# [SELECTED EXTRACT]
►
In the northern city of Mosul, gunmen broke into the houses of two Shabak families, killing a boy and his parents in one and a mother and daughter in the other, according to police. A bomb exploded near the house of another Shabak family, wounding six family members.
Shabaks are ethnically Turkomen and Shiite by religion. Most Shabaks were driven out of Mosul by Sunni militants during the sectarian fighting a few years ago.
In Tuz Khormato, about 210 kilometers (130 miles) north of Baghdad, a car bomb exploded near in a neighborhood with a Turkomen Shiite majority. Mayor Shalal Abdoul said 11 people were wounded, including three children.
Medics in nearby hospitals confirmed the casualties. All officials spoke on condition of anonymity because they were not authorized to talk to the media.
Eid al-Adha, or Feast of the Sacrifice, is a major Muslim holiday that commemorates what Muslims believe was the Prophet Abraham's willingness to sacrifice his son Ismail, the Biblical Ishmael, as a test of his faith from God. Christians and Jews believe another of Abraham's sons, Isaac, was the one almost sacrificed.
The holiday, which began Friday, marks the end of the hajj pilgrimage to Mecca. Muslims worldwide typically slaughter lambs and other animals to commemorate the holiday, sharing some of the meat with the poor.
Violence has ebbed across Iraq, but insurgents frequently attack security forces and civilians in an attempt to undermine the country's Shiite-led government.
Holidays are a particular time of concern for security forces. A wave of attacks shortly before another Muslim holiday in August, Eid al-Fitr, killed more than 90 people in one of the deadliest days in Iraq this year.
Associated Press writer Sameer N. Yacoub contributed reporting.
◄
[Saved data entries]
►
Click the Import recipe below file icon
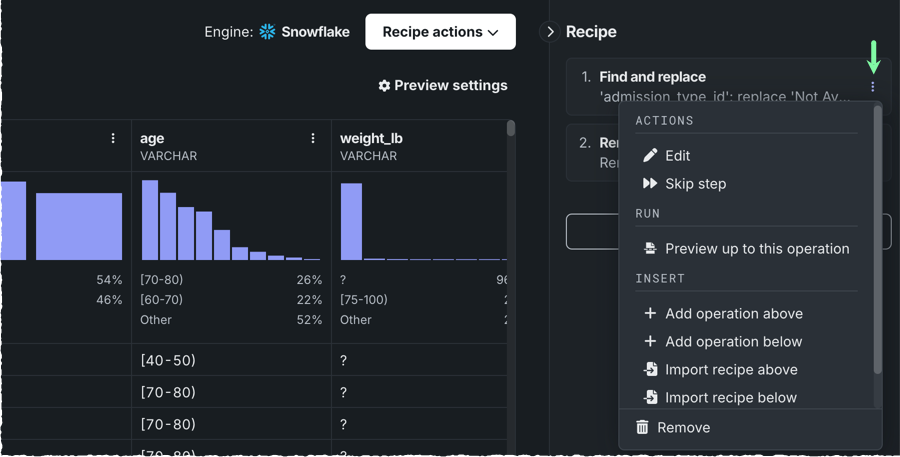 (650, 397)
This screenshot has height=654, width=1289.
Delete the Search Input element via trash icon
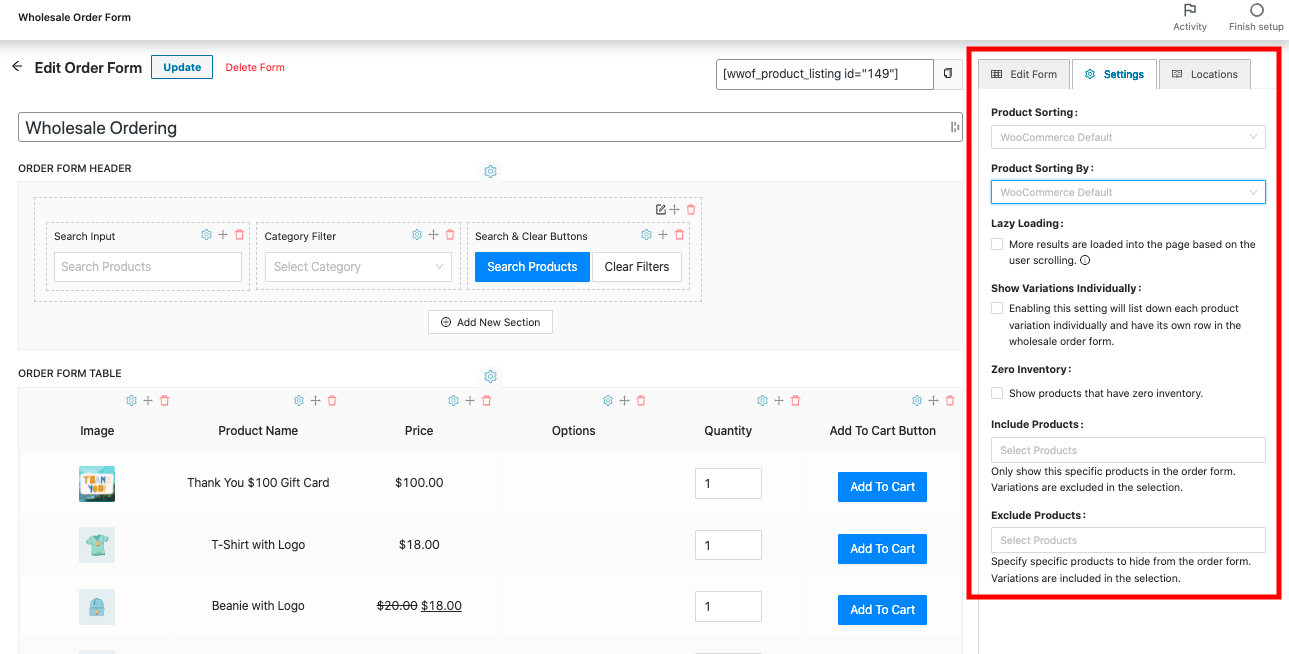point(239,235)
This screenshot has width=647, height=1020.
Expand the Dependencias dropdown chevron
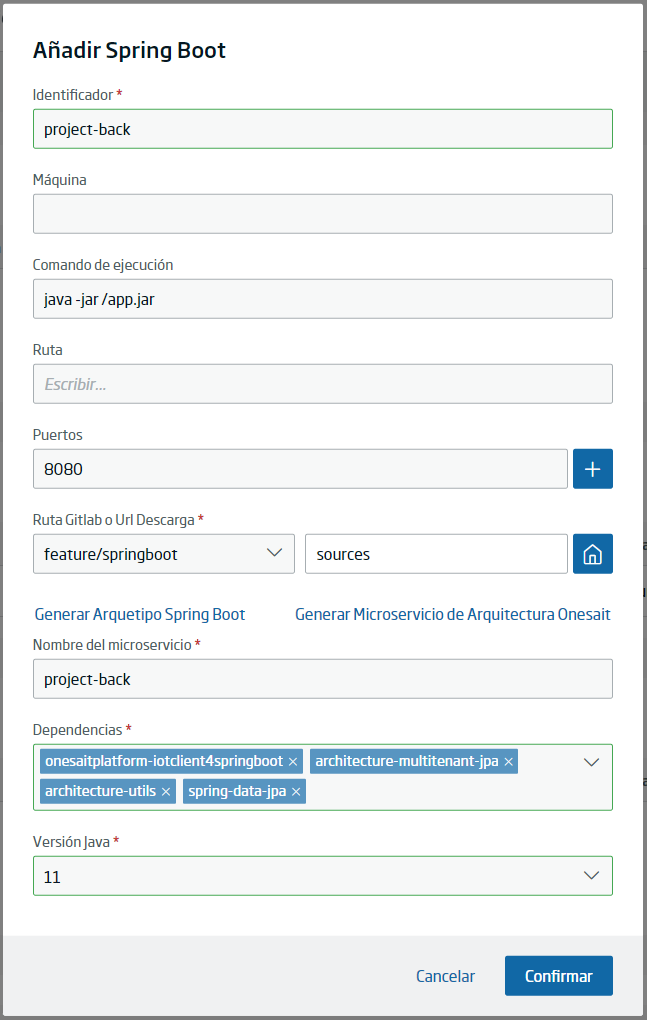coord(591,762)
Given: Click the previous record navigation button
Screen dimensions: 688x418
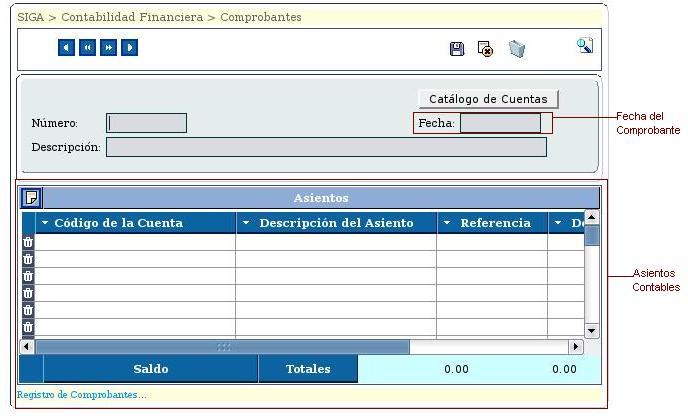Looking at the screenshot, I should tap(87, 47).
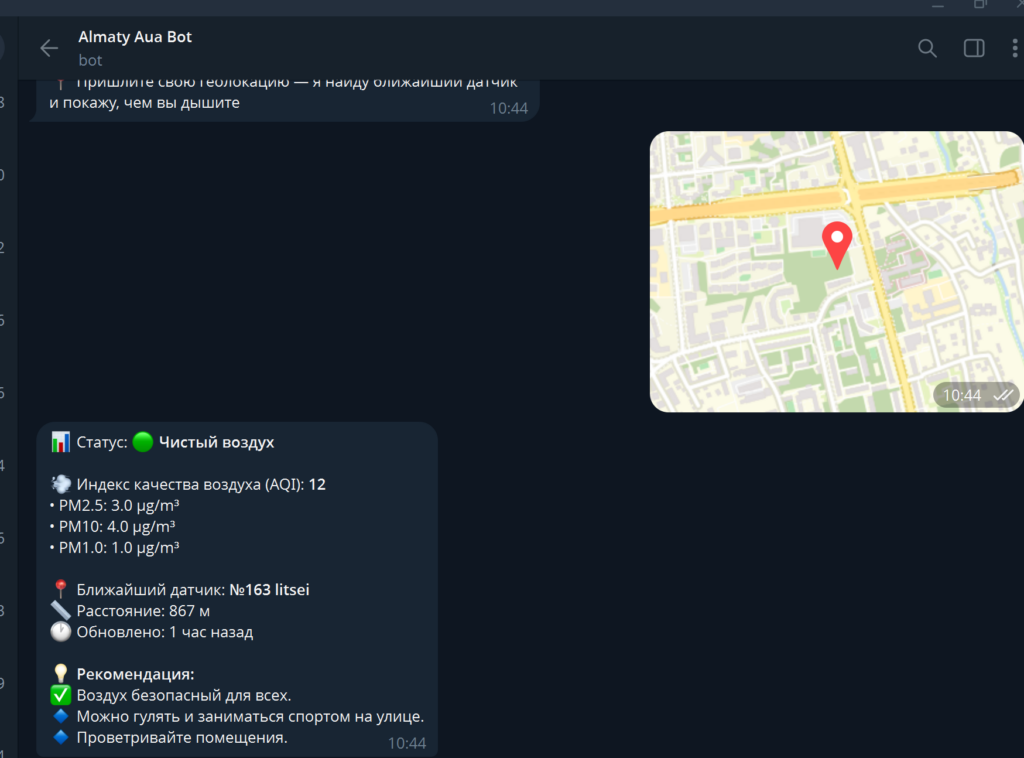Click the 10:44 timestamp on the map message
Viewport: 1024px width, 758px height.
[x=961, y=395]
◄
# [ACTIONS TO TAKE]
a - In the Iraq attacks report, who said that 11 people were wounded in Tuz Khormato?
b - Quote the Iraq attacks report starting at "Holidays are a" and ending at "Yacoub contributed reporting.".
The saved data entries have no connection to the Iraq attacks report.

# [SOLUTIONS TO EACH TASK]
a - Mayor Shalal Abdoul

b -
Holidays are a particular time of concern for security forces. A wave of attacks shortly before another Muslim holiday in August, Eid al-Fitr, killed more than 90 people in one of the deadliest days in Iraq this year.
Associated Press writer Sameer N. Yacoub contributed reporting.